__WORK INSTRUCTIONS__: Please write out the records word for word, starting with the line that contains "Where should I" and going on through the line that contains "Action: click(1361, 113)", and leave the pictures out of your answer.

__THE DATA__:
↓
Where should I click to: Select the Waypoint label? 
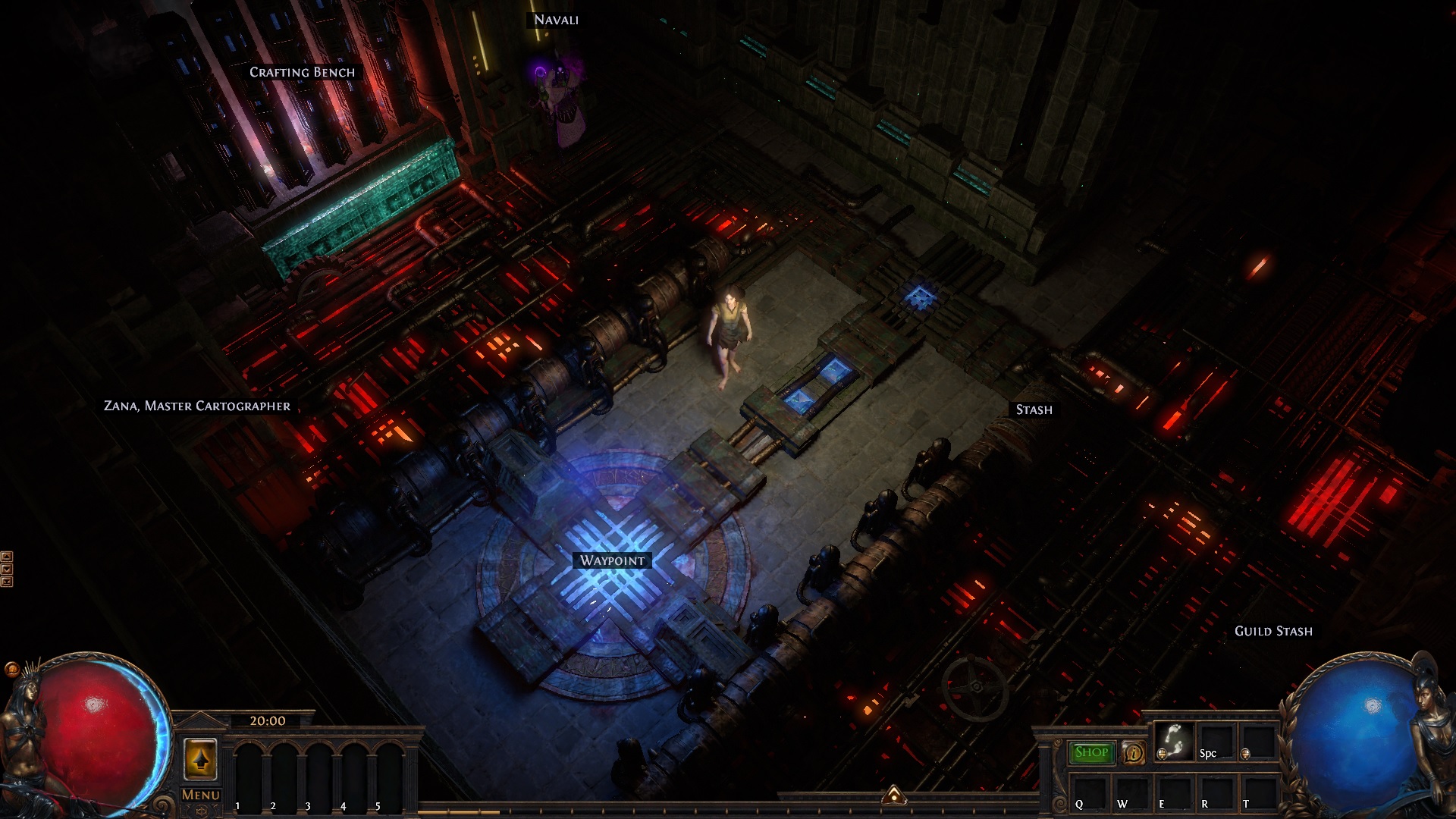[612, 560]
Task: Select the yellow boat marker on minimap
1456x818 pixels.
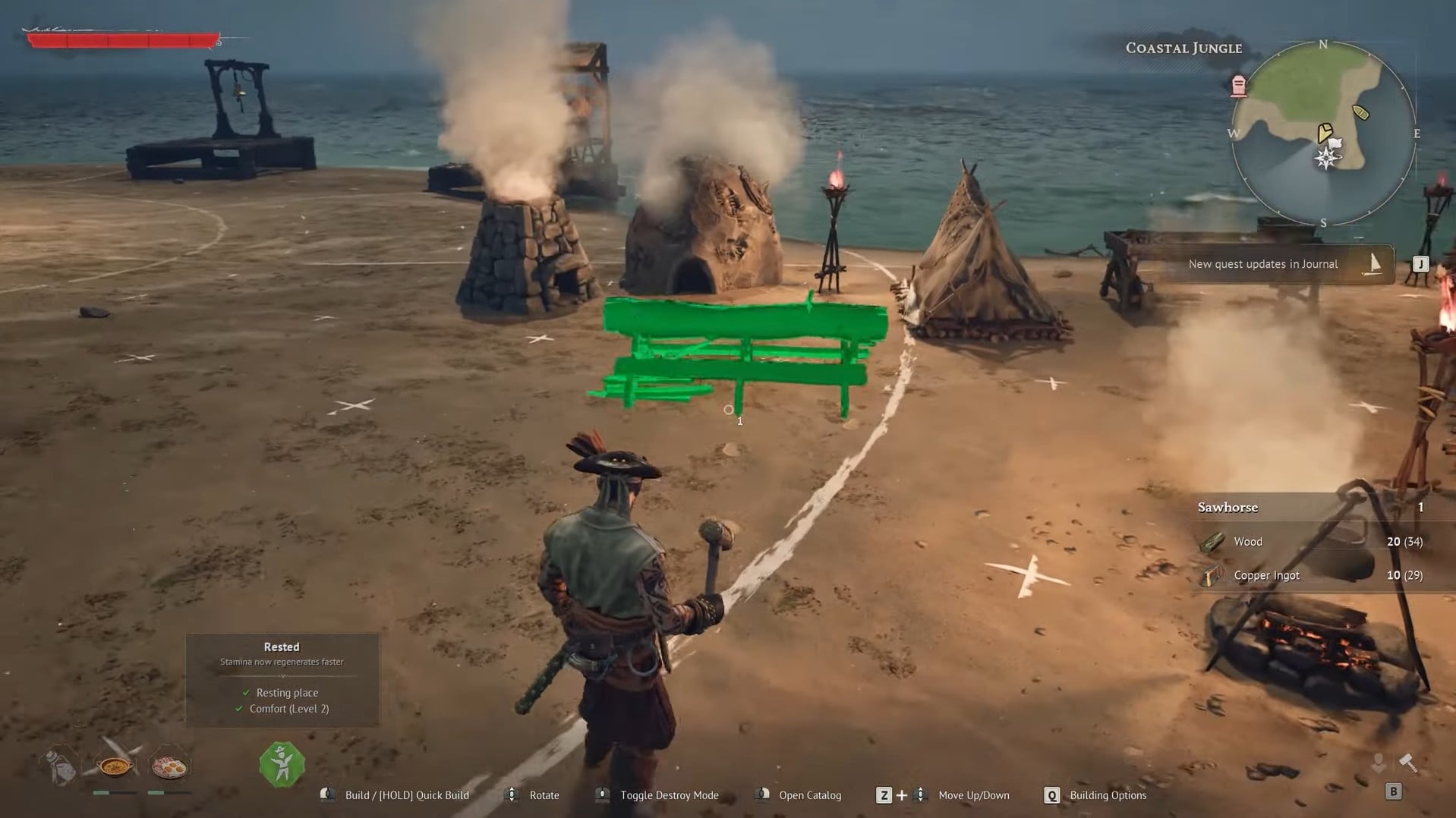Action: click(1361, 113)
↑
↓
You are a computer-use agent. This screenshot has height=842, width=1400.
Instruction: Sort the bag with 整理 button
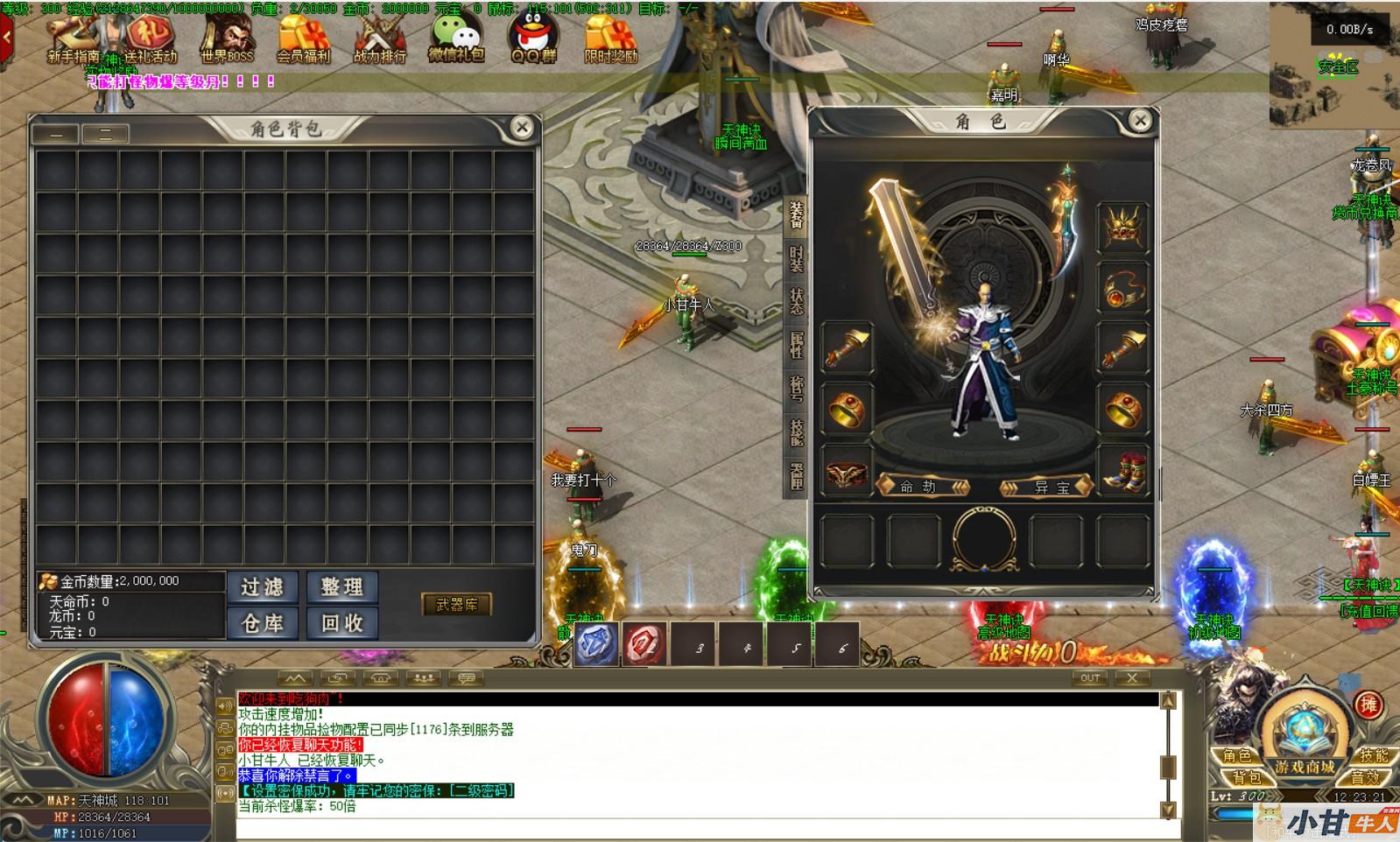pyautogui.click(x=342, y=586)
↑
__WRITTEN REPLY__:
Where should I click to: Select the Waypoint label? 
[612, 560]
Task: Select the yellow boat marker on minimap
1456x818 pixels.
Action: click(1361, 113)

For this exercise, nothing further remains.